* _THE REQUEST_: Translate this sentence from the ptrace discussion into Spanish: "Yama lets you ptrace a child process but not others."

* _TEXT SHOWN_:
It's the same check as ptrace itself, so the intuition is "can I strace or gdb this process."

tempay · on Oct 30, 2019

The big exception to this is inside containers where it is often disabled by default.

geofft · on Oct 30, 2019

AIUI Docker containers by default deny the ptrace syscall (and presumably process_vm_readv/writev), they don't change the permission check. So /proc/$pid/mem, which uses the same permission check, ought to work.

(This also means that you don't want or need CAP_SYS_PTRACE to get gdb/strace working in Docker, that lets you ptrace anything and also coincidentally turns off the syscall filter. Just turn the filter off, that works without privileging the processes in the container.)

comex · on Oct 30, 2019

Or if you have an LSM such as Yama or SELinux set to deny ptrace globally.

justincormack · on Oct 30, 2019

Yama lets you ptrace a child process but not others.

jwilk · on Oct 30, 2019

By default, yes.

You can also disable ptrace() completely.

(Grep for "ptrace_scope" in the ptrace(2) man page for details.)

ktpsns · on Oct 30, 2019

> Having access to the memory dump of the live process "streamed" to the debugger would be great!

This is also possible with standard debuggers, such as GDB: It can attach to a running process and not only examine the memory, but also debug (stop, pause, skip, ...) the stack trace and control flow. Usage is as simple as gdb -p $(pidof my_running_program)

andrewaylett · on Oct 30, 2019

You might also find https://rr-project.org/ interesting -- it lets you step backwards too.

Enginerrrd · on Oct 30, 2019

Interesting. Without letting storage explode, I can't think of an easy way to do this since computation isn't really reversible.

saagarjha · on Oct 30, 2019

You can keep track of the before and after states whenever you do something nonreversible, like a syscall.

Doxin · on Oct 31, 2019

And even then you can probably just store the diff instead of a full image. And even then if you run out of memory you can just start evicting the oldest snapshots.

Enginerrrd · on Oct 31, 2019

There's a lot of nonreversability in the way a processor interacts with memory though.

* _DATA PROVIDED_:

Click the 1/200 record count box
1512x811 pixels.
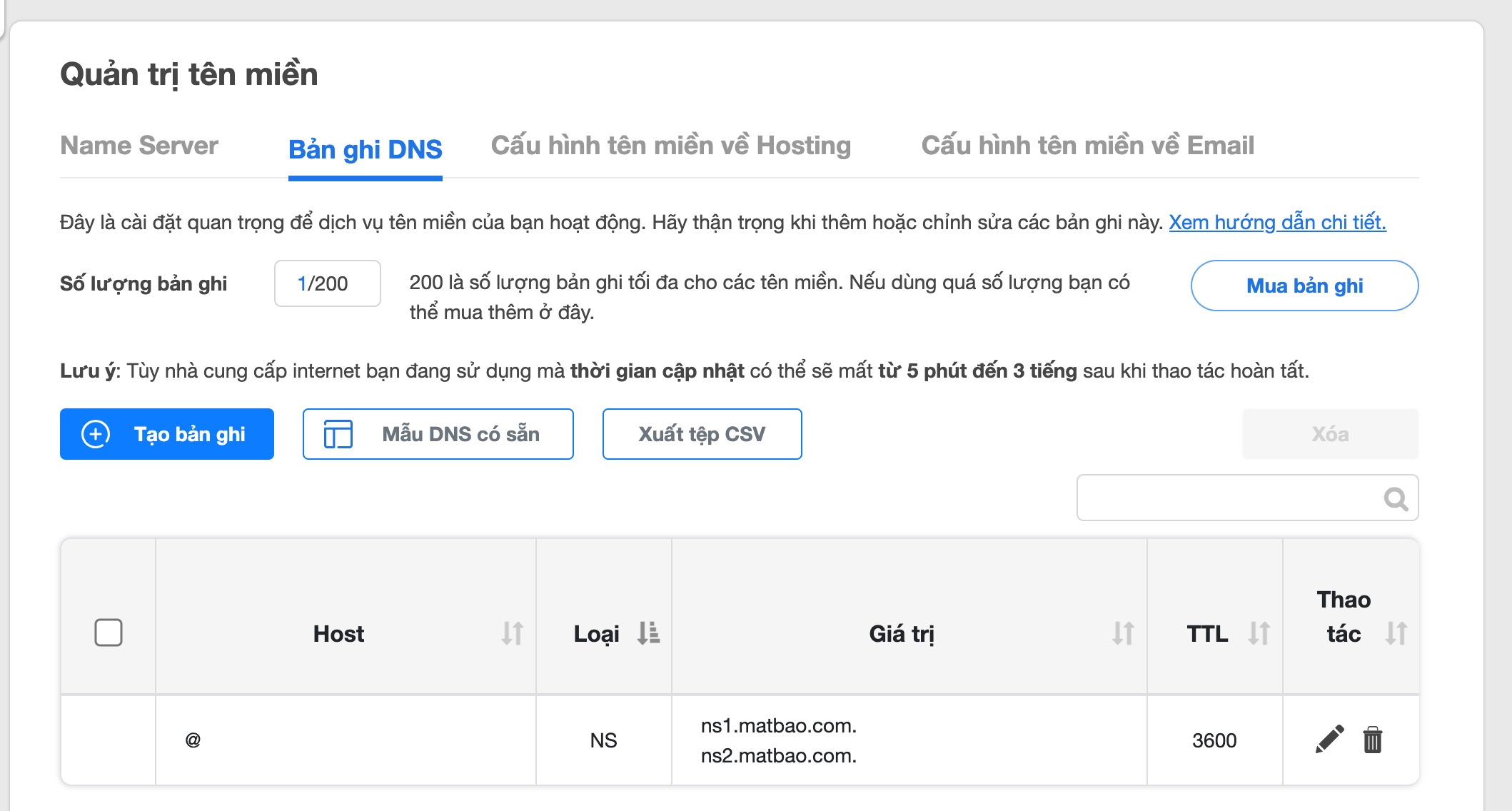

* _RESULT BELOW_: Yama te permite usar ptrace en un proceso hijo, pero no en otros.